[Exercise aim]
If a record contains a picture, leave the picture out and copy everything else exactly.
**** Record extracts
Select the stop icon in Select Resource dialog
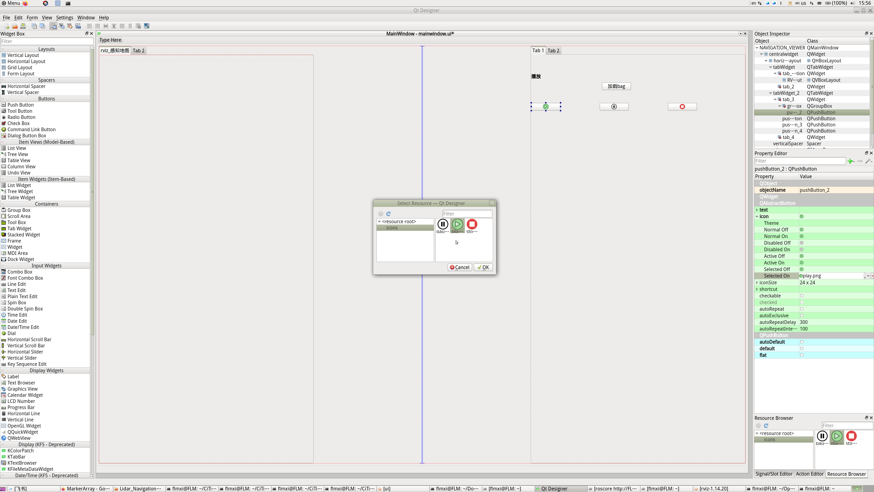click(x=472, y=225)
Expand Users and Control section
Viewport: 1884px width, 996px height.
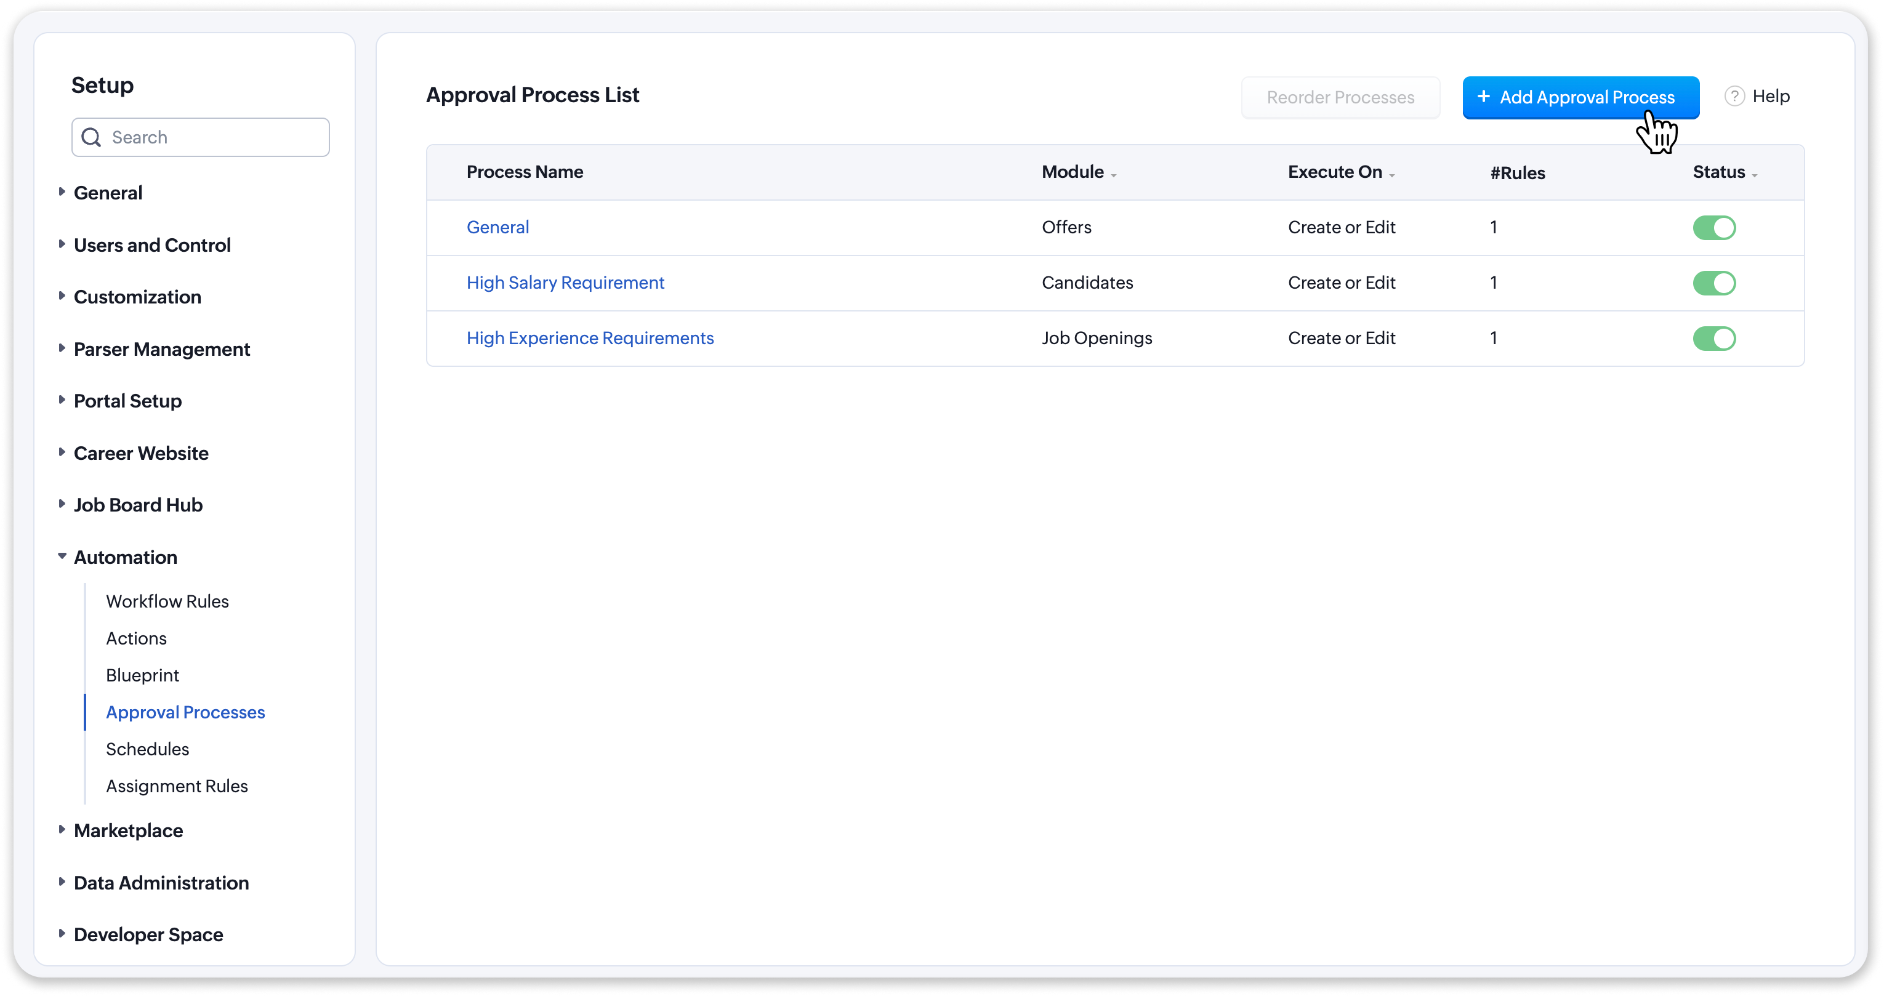click(x=62, y=244)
********
[Answer section]
Select the stop icon in Select Resource dialog
click(x=472, y=225)
Expand Users and Control section
Viewport: 1884px width, 996px height.
click(x=62, y=244)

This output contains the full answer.